Starting with the line where "The width and" appears, print every line through the end of the entries below exactly as it stands, and leave out the pictures.
+++ Data extract +++
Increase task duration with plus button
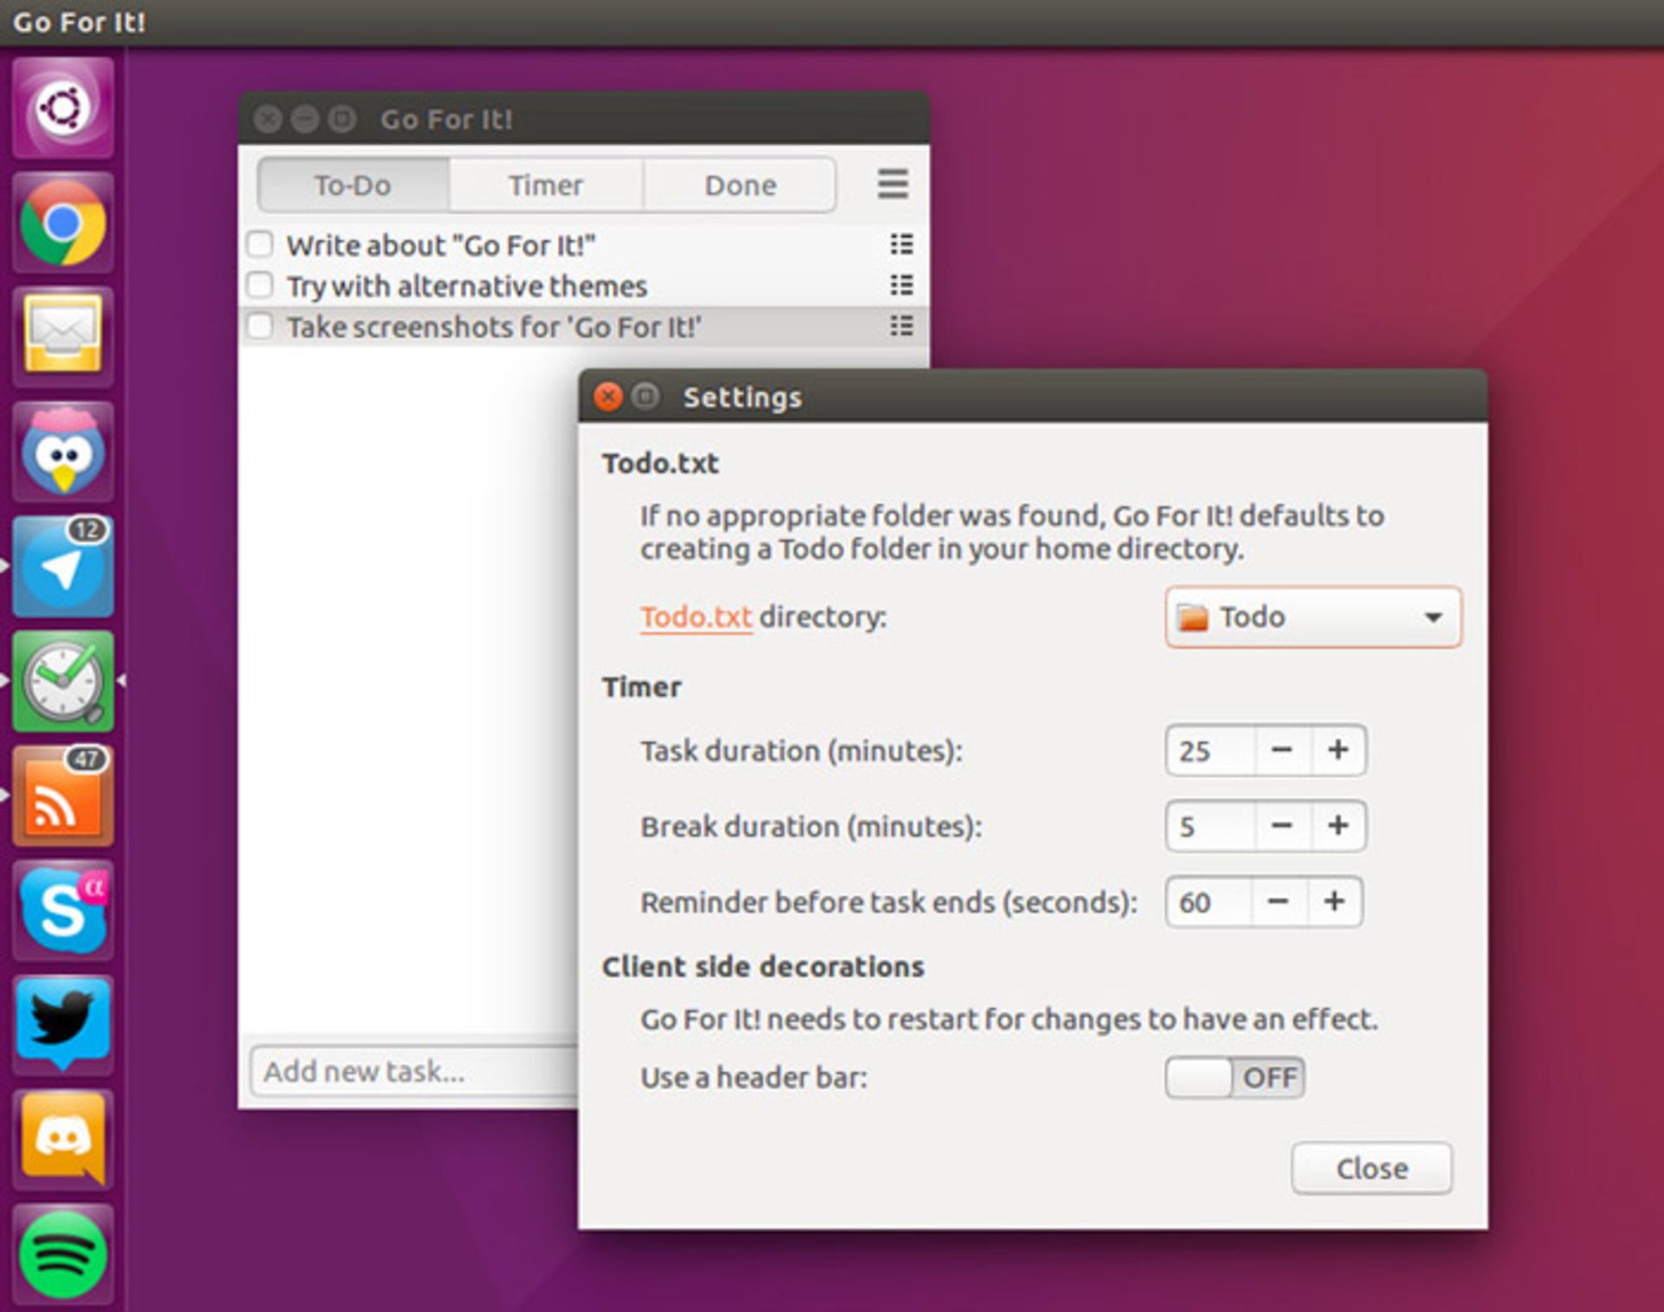The image size is (1664, 1312). point(1338,750)
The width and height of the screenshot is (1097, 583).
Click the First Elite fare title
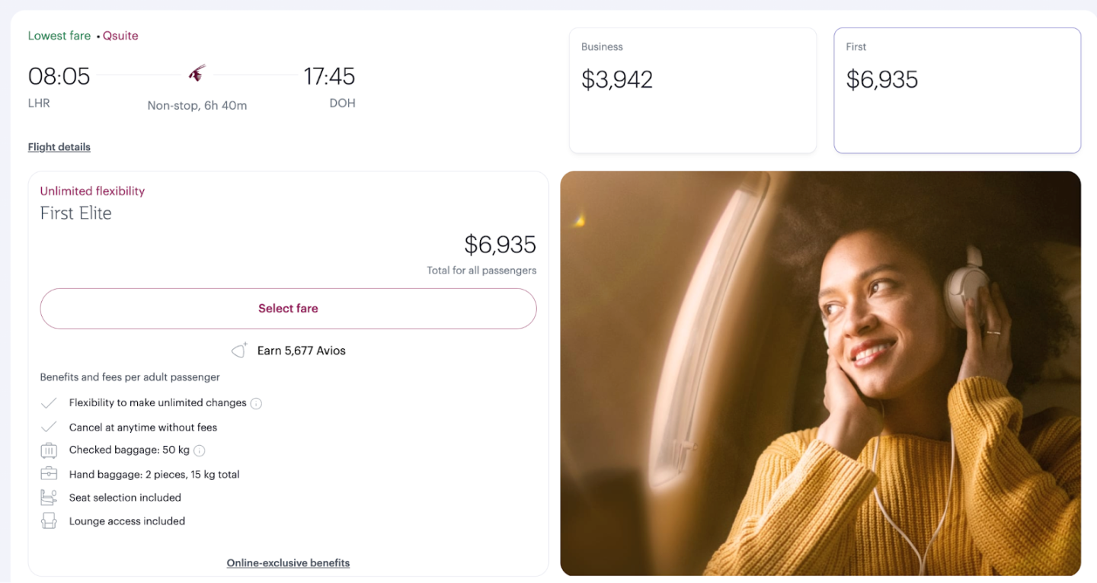76,213
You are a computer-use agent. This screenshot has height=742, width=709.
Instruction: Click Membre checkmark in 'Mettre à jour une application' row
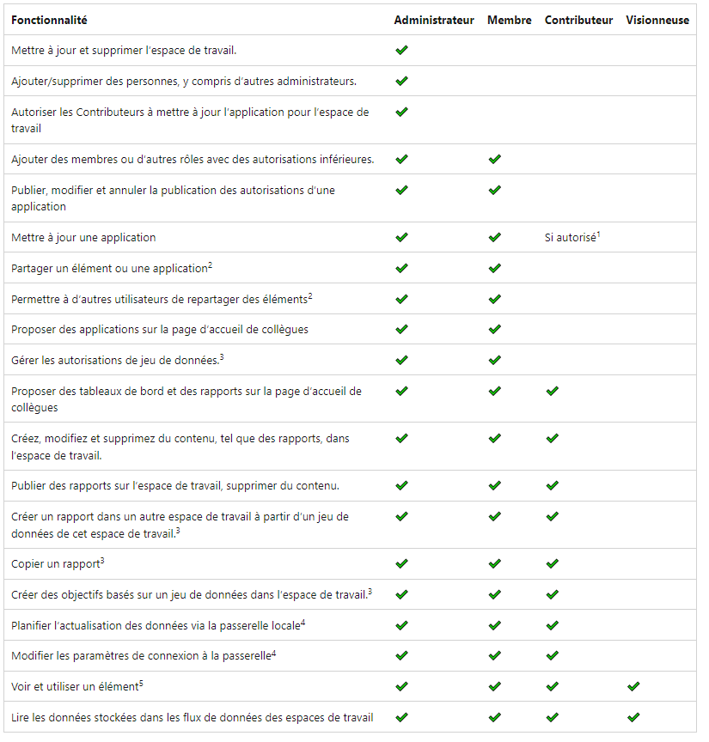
+++
■ Reply
The width and height of the screenshot is (1097, 583).
Click the First Elite fare title
76,213
You are a computer-use agent. This screenshot has height=742, width=709.
Instruction: Click Membre checkmark in 'Mettre à jour une application' row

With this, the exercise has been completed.